KIGALI – Rwandan President Paul Kagame has called for sanctions against South Africa, including being suspended from the African Union, for not doing enough to stop xenophobic attacks.
The attacks, which have largely targeted citizens of other African countries, have left several people dead and a lot of property destroyed.
Speaking in Kigali at the weekend, Mr Kagame said the xenophobic attacks are against the spirit of African unity.
He said South Africa should be suspended from the African Union just like during the apartheid for allowing the attacks to continue.
“And when I hear my counterpart Ramaphoza say that the record of these recent attacks is 10 deaths, including only one foreigner, I think that we should temporarily set aside the RSA from all the bodies of the African Union and other subregional organizations, so that it can understand that Africa is called upon in this 21st century to be united and indivisible in the face of the challenges of globalization,” Mr Kagame told the Rwandan press.
He also announced the welcome of African immigrants stranded in Libya on his territory.
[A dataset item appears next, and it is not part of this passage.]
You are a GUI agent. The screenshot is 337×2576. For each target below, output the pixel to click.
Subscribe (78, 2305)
Rwanda government and UNHCR last week signed an agreement that will the East African country resettle the immigrants. The first groupof 500 people, including children and at-risk youth, predominantly from the Horn of Africa, will be evacuated in the coming weeks.
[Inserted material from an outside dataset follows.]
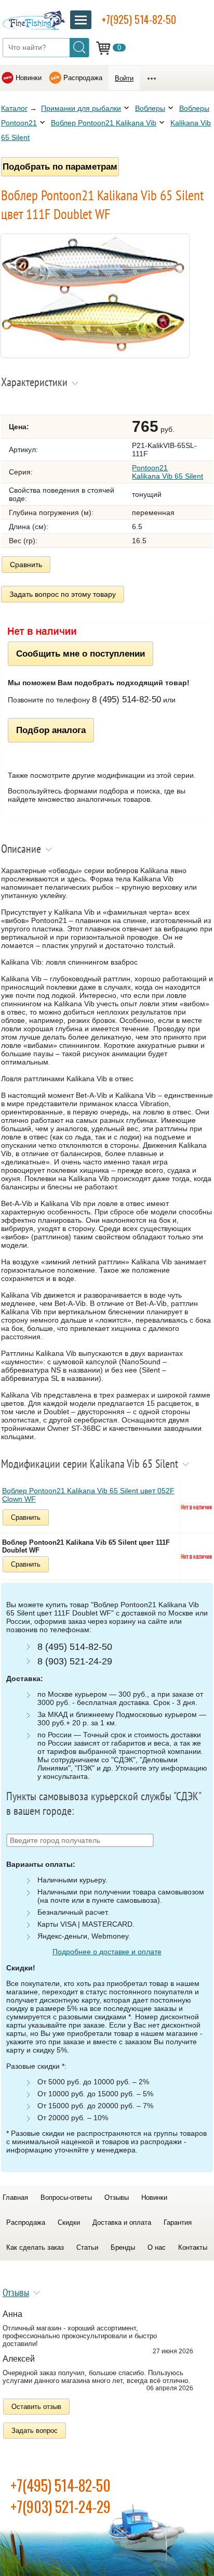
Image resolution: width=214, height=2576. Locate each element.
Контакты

The sides signed a memorandum of understanding in the Ethiopian capital, Addis Ababa, to set up a transit mechanism.
“Under the agreement, the government of Rwanda will receive and provide protection to refugees and asylum-seekers who are currently being held in detention centres in Libya,” UNHCR said in the statement.
They will be housed in a transit centre in Rwanda before being resettled elsewhere, unless they agree to return to their home countries if it is safe to do so.
According to the UN, some 4,700 refugees are currently in Libyan custody.
The agreement signed on Tuesday comes after repeated allegations of dire conditions for migrants in Libya’s detention centres, including routine abuse, lack of medical care and insufficient food.
“We have been desperately searching for solutions for those people,” said Cosmas Chanda, UNHCR’s representative to the AU, at a news conference in Addis Ababa, the seat of the pan-African body.
The Rwandan government is prepared to take in as many as 30,000 Africans from Libya, though the plan is for the process to unfold in batches of 500 people to prevent the country from becoming overwhelmed.